We use the predicted elevation map to generate 3D facial data through back-projection. The generated 3D face is compared with ground truth. The difference map is shown in Figure 7, from which we may see that for most part, the error is limited to 1 mm.

5.2. Comparison

We have repeated experiments on different network architectures and different image sizes. The specific results are given in the table, and the bold line is our proposed one. Table 1 indicates that the proposed CFPRN is with high accuracy and shows best performance among all the candidates. The abbreviation “Res” means the network output is the residual of the face and skull, and the abbreviation “Face” means the network output is the face surface directly. Table 2 indicates that the CFPRN works well under different resolution settings.

5.3. Error Analysis

(1)In order to simplify the network and improve efficiency, we reduce the dimension of the input, which causes a partial loss of data accuracy. After the prediction is completed, back-projection is performed, which may also cause extra error transfer.(2)From the error map, we may see that basically, all samples have large errors in the part of the nose and eyes. This is because the skull has holes in the eyes and nose, which cannot be accurately predicted, and this might be overcome by introducing much more samples.

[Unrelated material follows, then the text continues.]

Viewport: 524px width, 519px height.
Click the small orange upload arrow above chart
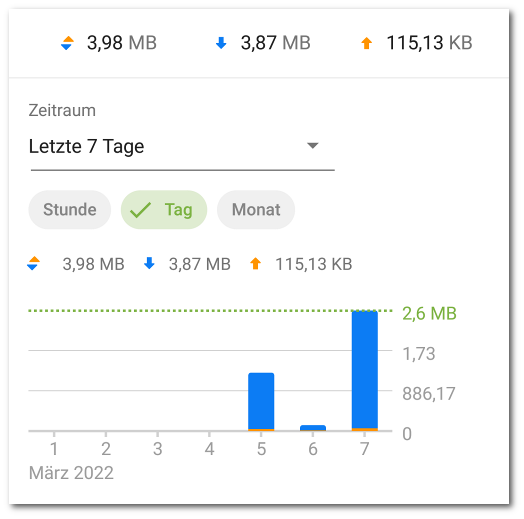(x=255, y=263)
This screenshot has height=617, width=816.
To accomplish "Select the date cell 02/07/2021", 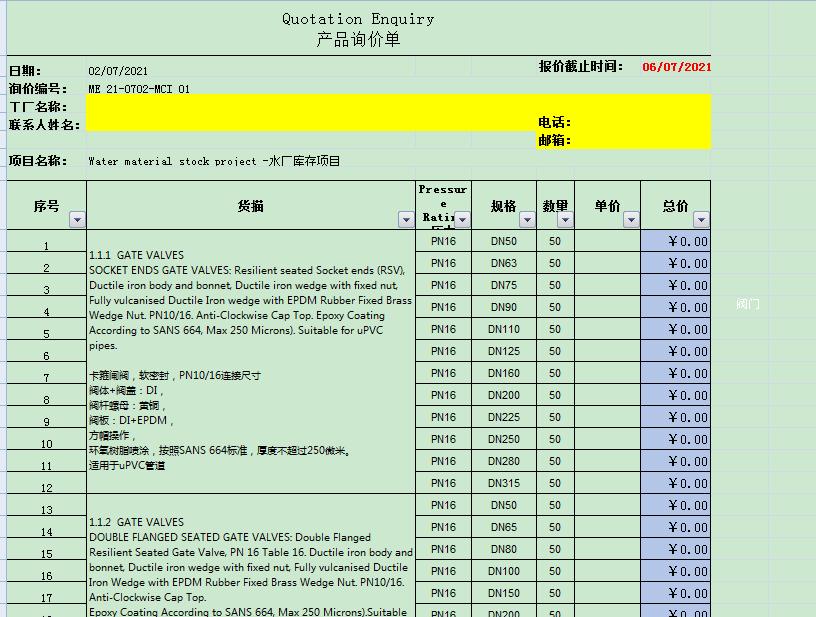I will click(118, 71).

6. Conclusion and Prospects

In this study, we propose an end-to-end deep learning method for craniofacial reconstruction. The main contribution of the proposed method can be summarized as follows:(1)We use projection and back projection for the transfer between 3D skull and face data into 2D elevation map. Instead of performing craniofacial reconstruction in 3D space, the recovery runs in 2D space. The face elevation map is estimated according to the skull elevation map. Such design largely reduces the data size and computation cost, so that the proposed method is available on consumer graphics cards.(2)We design an U-shaped end-to-end network to fit for the features in different scales. The accuracy and robustness of the prediction are guaranteed according to the experiment results.

According to our experiment results, we can also make further prospects:(1)We should expand the amount of samples. Divide samples according to gender and age to balance the distribution of sample data.(2)The eyes and nose of the skull should be hollowed out or filled. Because the specific shape of the face in these parts cannot be inferred from the skull, it is helpful to reduce the impact on the experimental results by hollowing out or filling these parts.(3)We will try other network architectures, such as the conditional GAN. By introducing more conditions, we may provide subdivided predictions with higher accuracy.

Data Availability

All the experiment data are obtained from Affiliated Hospital of Stomatology, Nanjing Medical University. The access to the original data is restricted due to the patient privacy. However, the data used to support the findings of this study are available from the corresponding author upon request.

Conflicts of Interest

The authors declare that there are no conflicts of interest.